Mas agora temos abordagens importantes com um número significativo de grandes, médias e pequenas empresas de telecomunicações.

Com certeza somos mais de uma dezena, talvez 15 potenciais clientes com quem estamos negociando, e nossa expectativa é que até o final deste trimestre tenhamos pelo menos mais três conectados à nossa rede.

O negócio de rede neutra muda a concepção do negócio de fibra na Colômbia. E todas as operadoras estão de alguma forma percebendo que faz muito sentido procurar uma operadora de rede de fibra neutra para cuidar da implantação. Deixando-os para cuidar dos clientes finais.

O foco é entregar um bom produto, um bom serviço, com características condizentes com seus mercados. Nós cuidamos da implantação.

Isto evita que todos passem pelos mesmos polos, pelos mesmos dutos, lidem com todas as licenças, toda a complexidade que envolve tal implantação, que também acaba sendo ineficiente em termos de custo – quando todos estão fazendo a mesma coisa – e, ao contrário, econômica, quando somos os únicos a fazê-lo.

BNamericas: Quais são os modelos de contrato com as operadoras?

Mora Méndez: Neste momento negociamos com as operadoras, mas com certeza haverá modelos, mesmo com a possibilidade de dar à operadora todos os equipamentos para chegar às instalações do cliente, para que o cliente só se conecte a ele.

Do que isso depende? De como o mercado percebe a massificação do produto.

Devemos buscar modelos que cheguem ao autoatendimento e eventualmente podemos fornecer o equipamento doméstico ao cliente. Isto é algo em construção. Mas teremos pelo menos três ou quatro variações de produtos que estamos analisando.

BNamericas: Existem negociações mesmo com os incumbentes, com as grandes operadoras nacionais, além da Telefónica?

Mora Méndez: Isto compõe um pouco da nossa confidencialidade comercial, mas estamos falando com todos.

O importante de tudo isso é entender que estamos nesse modelo de rede neutra e, no final, qualquer operadora, seja ela quem for, espera chegar rapidamente ao seu cliente final.

O time-to-market para a implantação é bastante complexo. Portanto, construir em uma rede implantada, em uma rede que está implantando rapidamente, acelerará o tempo de lançamento no mercado e até gerará uma oferta muito mais barata para os clientes.

Estamos aqui para mudar o modelo operacional de telecomunicações da Colômbia.

O modelo trabalha para que haja muito mais usuários de fibra e que a fibra se torne muito mais massiva. No final, a decisão é tomada pelo cliente sobre quem entrega o melhor produto com as melhores características e níveis de serviço. E é aí que as operadoras têm que competir. Não na rede.

BNamericas: Quais são os investimentos planejados?

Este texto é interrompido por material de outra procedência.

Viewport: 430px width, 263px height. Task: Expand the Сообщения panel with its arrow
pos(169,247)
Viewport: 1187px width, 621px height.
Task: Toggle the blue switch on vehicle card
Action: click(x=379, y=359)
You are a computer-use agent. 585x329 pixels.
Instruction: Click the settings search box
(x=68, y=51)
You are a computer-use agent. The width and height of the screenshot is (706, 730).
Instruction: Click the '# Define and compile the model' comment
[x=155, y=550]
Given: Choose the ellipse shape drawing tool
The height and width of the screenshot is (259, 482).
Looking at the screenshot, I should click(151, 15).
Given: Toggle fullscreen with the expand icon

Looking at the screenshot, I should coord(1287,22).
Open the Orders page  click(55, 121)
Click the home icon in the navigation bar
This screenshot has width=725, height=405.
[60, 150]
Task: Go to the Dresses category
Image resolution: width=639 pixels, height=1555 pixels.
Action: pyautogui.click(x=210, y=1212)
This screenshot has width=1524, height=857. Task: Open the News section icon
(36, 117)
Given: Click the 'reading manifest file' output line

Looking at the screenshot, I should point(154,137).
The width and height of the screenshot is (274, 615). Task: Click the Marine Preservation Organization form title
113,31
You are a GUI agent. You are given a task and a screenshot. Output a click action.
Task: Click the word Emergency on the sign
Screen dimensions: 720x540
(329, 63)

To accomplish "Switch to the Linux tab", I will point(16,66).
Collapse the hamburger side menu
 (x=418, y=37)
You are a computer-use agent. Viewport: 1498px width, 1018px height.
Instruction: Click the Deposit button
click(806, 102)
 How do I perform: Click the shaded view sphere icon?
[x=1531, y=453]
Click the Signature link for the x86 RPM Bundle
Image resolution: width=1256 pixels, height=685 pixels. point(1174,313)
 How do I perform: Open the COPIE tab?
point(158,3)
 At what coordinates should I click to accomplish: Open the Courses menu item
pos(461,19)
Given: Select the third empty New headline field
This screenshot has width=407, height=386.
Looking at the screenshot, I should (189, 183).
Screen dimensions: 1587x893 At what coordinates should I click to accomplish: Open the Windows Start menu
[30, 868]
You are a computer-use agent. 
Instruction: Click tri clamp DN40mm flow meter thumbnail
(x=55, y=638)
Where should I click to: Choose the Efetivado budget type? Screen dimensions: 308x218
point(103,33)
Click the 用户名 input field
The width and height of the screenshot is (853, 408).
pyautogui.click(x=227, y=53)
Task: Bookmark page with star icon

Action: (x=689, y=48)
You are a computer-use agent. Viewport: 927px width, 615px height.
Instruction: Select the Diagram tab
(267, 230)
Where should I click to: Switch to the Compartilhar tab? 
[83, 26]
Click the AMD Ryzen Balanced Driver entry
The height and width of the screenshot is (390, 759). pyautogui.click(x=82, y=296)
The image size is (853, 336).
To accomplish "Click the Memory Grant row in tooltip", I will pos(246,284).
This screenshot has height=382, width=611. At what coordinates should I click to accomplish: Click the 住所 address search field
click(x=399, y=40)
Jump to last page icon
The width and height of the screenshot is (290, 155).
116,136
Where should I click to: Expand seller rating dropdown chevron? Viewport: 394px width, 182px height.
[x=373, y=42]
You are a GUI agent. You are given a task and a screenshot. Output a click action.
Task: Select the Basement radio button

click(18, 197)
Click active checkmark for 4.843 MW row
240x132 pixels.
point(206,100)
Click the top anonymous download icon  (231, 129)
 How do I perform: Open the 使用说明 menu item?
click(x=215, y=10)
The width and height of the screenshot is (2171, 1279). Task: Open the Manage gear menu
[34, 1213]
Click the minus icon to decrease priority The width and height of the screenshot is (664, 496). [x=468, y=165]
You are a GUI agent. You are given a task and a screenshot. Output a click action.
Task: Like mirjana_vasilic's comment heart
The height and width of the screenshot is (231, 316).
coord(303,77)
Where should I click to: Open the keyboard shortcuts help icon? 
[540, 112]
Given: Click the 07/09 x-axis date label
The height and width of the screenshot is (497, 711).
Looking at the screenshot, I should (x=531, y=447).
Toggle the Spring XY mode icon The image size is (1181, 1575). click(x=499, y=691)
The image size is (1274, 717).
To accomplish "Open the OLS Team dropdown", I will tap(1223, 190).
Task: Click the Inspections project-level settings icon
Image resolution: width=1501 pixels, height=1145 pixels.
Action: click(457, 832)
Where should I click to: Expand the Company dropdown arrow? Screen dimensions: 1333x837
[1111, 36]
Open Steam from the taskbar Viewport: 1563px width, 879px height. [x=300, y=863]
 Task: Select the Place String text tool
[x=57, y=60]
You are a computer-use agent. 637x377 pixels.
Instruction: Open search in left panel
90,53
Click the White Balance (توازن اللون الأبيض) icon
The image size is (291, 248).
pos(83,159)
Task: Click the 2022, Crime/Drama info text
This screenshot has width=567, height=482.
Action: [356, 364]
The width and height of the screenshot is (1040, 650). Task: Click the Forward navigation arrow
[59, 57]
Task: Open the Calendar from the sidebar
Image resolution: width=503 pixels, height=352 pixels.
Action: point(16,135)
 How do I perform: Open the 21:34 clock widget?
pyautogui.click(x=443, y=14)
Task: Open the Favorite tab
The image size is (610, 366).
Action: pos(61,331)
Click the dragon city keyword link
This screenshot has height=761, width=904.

Mora Méndez: Estamos investindo 850 bilhões de pesos, cerca de US$ 250 milhões, nos próximos dois anos. E somos uma empresa de US$ 500 milhões. É um projeto bastante ambicioso.

BNamericas: Pouco mais de US$ 100 milhões por ano.

Mora Méndez: Isso mesmo.

BNamericas: Quais problemas e desafios vocês têm enfrentado na implantação da fibra no país? Em termos de custos, licenças e assim por diante.

Mora Méndez: Neste primeiro semestre, acredito que não vamos ter nenhum tipo de tensão, pelo menos em relação ao fornecimento de tudo o que tem a ver com materiais de implantação.

Estamos recebendo as autorizações. Penso que também existe uma relação muito boa com os governos locais para realizar essas implantações.

É sempre um desafio, no final, porque em cada município existem normas de ordenamento do território. Mas agora estamos indo muito bem.

BNamericas: Quais são os fornecedores com quem vocês trabalham?

Mora Méndez: Em tecnologia, temos uma combinação de tudo. Há Nokia, Huawei, ZTE. E isso é bem normal.

À medida que os modelos de negócios evoluem, com certeza buscaremos encontrar o modelo mais adequado técnica e financeiramente para o que nossa empresa deseja. E, nesta ordem de ideias, seguramente a médio prazo tomaremos decisões para escolher um fornecedor com o qual trabalharemos mais.

O importante aqui é que essa relação de custo, benefício e oferta nos dê a equação da forma correta. De nada adianta, por exemplo, ter bons preços se não tiver oferta, e vice-versa.